Téléfêtes pour télétravailleurs

Depuis 2020, Hootsuite organise aussi des fêtes virtuelles pour les télétravailleurs sur Teambuilding.com, avec des activités telles que des jeux-questionnaires sur le thème des vacances (les hauts dirigeants ont été invités à participer à ces réunions en ligne).

Google, dont les partys de fin d’année pré-COVID-19 étaient épiques, organise cette année des fêtes par équipe, certains bureaux régionaux plus petits organisant aussi leurs propres réunions. L’entreprise essaie d’éviter les extravagances, dit le porte-parole Ryan Lamont. Google a énoncé des lignes directrices pour l’organisation d’« évènements inclusifs » : on suggère de commencer plus tôt dans la journée.
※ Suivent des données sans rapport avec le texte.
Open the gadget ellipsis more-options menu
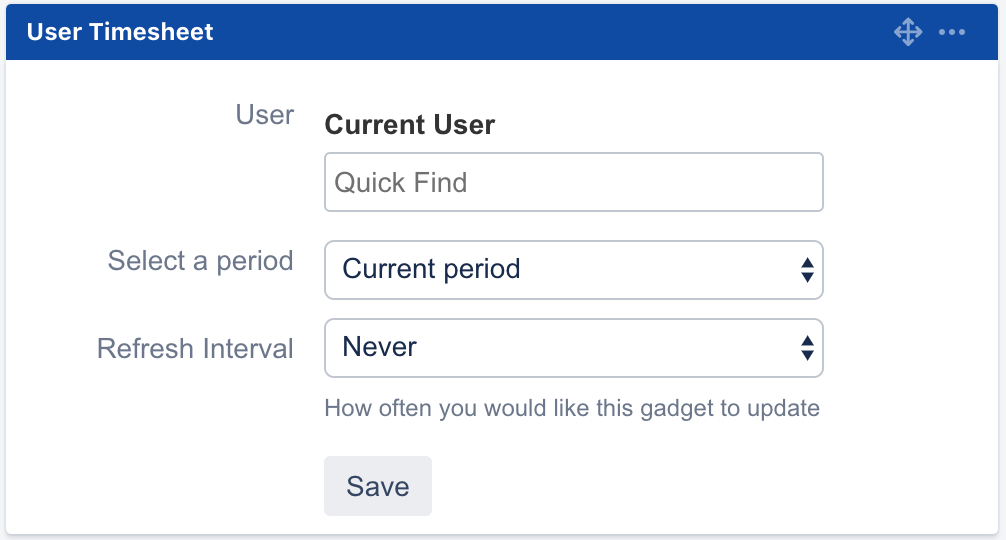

Alphabet, société mère de Google, a supprimé 12 000 emplois au début de 2023.

DoorDash, qui a supprimé 1250 postes à la fin de 2022, organise dans ses bureaux régionaux des happy hours, qui commencent souvent tôt (à 16 h 30 à San Francisco). Il y a aussi des rencontres « WeDash » où les employés peuvent concourir pour des prix, notamment un scooter Vespa. La chaîne télé CNBC a servi des mimosas durant une fête tranquille le matin, et une autre l’après-midi pour accommoder ses différentes équipes.

La société d’investissement TIAA a organisé un cinq à sept (qui commençait en fait à 16 h) portant le nom bienveillant de Réunion de la gratitude.

Bien entendu, bien des entreprises, même avant la pandémie, évitaient les partys débridés et très arrosés.

Roy Bahat, spécialiste du capital de risque chez Bloomberg Beta, organise depuis 2014 une fête appelée Startup Festivus le premier vendredi de décembre de 15 h à 18 h, afin que les gens puissent rentrer chez eux et se retrouver en famille.

« On veut des fêtes de fin d’année où, le lundi suivant, tout le monde se présente fier de son comportement, dit M. Bahat. Tout le monde a vécu des partys de fin d’année où quelqu’un a fait une gaffe et créé de la chicane. »

Bien sûr, tout le monde n’a pas renoncé aux partys déchaînés du bon vieux temps. Kerrie Shakespeare, cadre chez O2E Brands, société d’entretien domestique, explique que son entreprise a organisé cette année une fête d’après-midi, au lieu du party en soirée comme par le passé.

Le verdict est clair : « Les employés veulent le party en soirée », dit-elle.

Cet article a été publié dans le New York Times.